Some records
----

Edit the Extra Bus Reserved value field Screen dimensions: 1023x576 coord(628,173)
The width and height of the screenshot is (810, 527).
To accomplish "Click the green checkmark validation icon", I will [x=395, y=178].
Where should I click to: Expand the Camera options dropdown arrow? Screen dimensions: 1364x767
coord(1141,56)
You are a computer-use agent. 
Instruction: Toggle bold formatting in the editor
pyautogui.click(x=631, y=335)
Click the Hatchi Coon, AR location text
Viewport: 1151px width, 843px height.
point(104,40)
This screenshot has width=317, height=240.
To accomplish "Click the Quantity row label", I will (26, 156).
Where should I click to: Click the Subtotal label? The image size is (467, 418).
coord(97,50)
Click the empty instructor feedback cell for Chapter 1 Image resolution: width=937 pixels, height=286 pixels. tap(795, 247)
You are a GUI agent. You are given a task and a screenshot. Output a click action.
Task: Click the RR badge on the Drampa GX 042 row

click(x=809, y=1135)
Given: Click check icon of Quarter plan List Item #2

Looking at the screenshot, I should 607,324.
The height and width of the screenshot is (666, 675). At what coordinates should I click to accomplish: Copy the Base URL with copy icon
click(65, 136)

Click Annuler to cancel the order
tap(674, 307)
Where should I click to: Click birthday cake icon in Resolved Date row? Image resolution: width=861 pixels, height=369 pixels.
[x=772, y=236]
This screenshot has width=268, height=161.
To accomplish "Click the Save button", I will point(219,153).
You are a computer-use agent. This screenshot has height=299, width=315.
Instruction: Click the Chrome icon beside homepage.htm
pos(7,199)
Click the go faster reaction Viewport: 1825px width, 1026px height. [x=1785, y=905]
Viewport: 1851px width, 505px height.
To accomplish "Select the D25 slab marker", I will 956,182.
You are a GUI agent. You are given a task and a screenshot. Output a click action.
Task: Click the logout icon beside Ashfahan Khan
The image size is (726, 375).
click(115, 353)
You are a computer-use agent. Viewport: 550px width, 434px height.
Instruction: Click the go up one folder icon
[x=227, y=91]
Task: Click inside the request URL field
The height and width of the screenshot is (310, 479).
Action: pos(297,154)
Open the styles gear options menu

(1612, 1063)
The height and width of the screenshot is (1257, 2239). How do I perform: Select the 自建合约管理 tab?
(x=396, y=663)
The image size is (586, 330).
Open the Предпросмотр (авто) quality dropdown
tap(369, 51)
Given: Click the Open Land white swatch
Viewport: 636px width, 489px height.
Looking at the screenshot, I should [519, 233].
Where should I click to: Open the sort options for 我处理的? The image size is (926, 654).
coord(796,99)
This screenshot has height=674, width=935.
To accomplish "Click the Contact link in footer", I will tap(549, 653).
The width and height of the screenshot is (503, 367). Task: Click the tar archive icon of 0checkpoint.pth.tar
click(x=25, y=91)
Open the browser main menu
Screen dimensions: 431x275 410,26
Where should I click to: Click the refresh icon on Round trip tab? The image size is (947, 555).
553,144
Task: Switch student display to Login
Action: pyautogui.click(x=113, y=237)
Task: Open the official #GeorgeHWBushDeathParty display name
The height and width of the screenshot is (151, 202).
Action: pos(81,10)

----

Please copy every one of the lines above, changing nothing.

OUTPUT
Edit the Extra Bus Reserved value field Screen dimensions: 1023x576 coord(628,173)
The width and height of the screenshot is (810, 527).
To accomplish "Click the green checkmark validation icon", I will [x=395, y=178].
Where should I click to: Expand the Camera options dropdown arrow? Screen dimensions: 1364x767
coord(1141,56)
You are a computer-use agent. 
Instruction: Toggle bold formatting in the editor
pyautogui.click(x=631, y=335)
Click the Hatchi Coon, AR location text
Viewport: 1151px width, 843px height.
point(104,40)
This screenshot has width=317, height=240.
To accomplish "Click the Quantity row label", I will (26, 156).
Where should I click to: Click the Subtotal label? The image size is (467, 418).
coord(97,50)
Click the empty instructor feedback cell for Chapter 1 Image resolution: width=937 pixels, height=286 pixels. tap(795, 247)
You are a GUI agent. You are given a task and a screenshot. Output a click action.
Task: Click the RR badge on the Drampa GX 042 row

click(x=809, y=1135)
Given: Click check icon of Quarter plan List Item #2

Looking at the screenshot, I should 607,324.
The height and width of the screenshot is (666, 675). At what coordinates should I click to accomplish: Copy the Base URL with copy icon
click(65, 136)

Click Annuler to cancel the order
tap(674, 307)
Where should I click to: Click birthday cake icon in Resolved Date row? Image resolution: width=861 pixels, height=369 pixels.
[x=772, y=236]
This screenshot has width=268, height=161.
To accomplish "Click the Save button", I will point(219,153).
You are a computer-use agent. This screenshot has height=299, width=315.
Instruction: Click the Chrome icon beside homepage.htm
pos(7,199)
Click the go faster reaction Viewport: 1825px width, 1026px height. [x=1785, y=905]
Viewport: 1851px width, 505px height.
To accomplish "Select the D25 slab marker", I will 956,182.
You are a GUI agent. You are given a task and a screenshot. Output a click action.
Task: Click the logout icon beside Ashfahan Khan
The image size is (726, 375).
click(115, 353)
You are a computer-use agent. Viewport: 550px width, 434px height.
Instruction: Click the go up one folder icon
[x=227, y=91]
Task: Click inside the request URL field
The height and width of the screenshot is (310, 479).
Action: pos(297,154)
Open the styles gear options menu

(1612, 1063)
The height and width of the screenshot is (1257, 2239). How do I perform: Select the 自建合约管理 tab?
(x=396, y=663)
The image size is (586, 330).
Open the Предпросмотр (авто) quality dropdown
tap(369, 51)
Given: Click the Open Land white swatch
Viewport: 636px width, 489px height.
Looking at the screenshot, I should [519, 233].
Where should I click to: Open the sort options for 我处理的? The image size is (926, 654).
coord(796,99)
This screenshot has height=674, width=935.
To accomplish "Click the Contact link in footer", I will tap(549, 653).
The width and height of the screenshot is (503, 367). Task: Click the tar archive icon of 0checkpoint.pth.tar
click(x=25, y=91)
Open the browser main menu
Screen dimensions: 431x275 410,26
Where should I click to: Click the refresh icon on Round trip tab? The image size is (947, 555).
553,144
Task: Switch student display to Login
Action: pyautogui.click(x=113, y=237)
Task: Open the official #GeorgeHWBushDeathParty display name
The height and width of the screenshot is (151, 202).
Action: pos(81,10)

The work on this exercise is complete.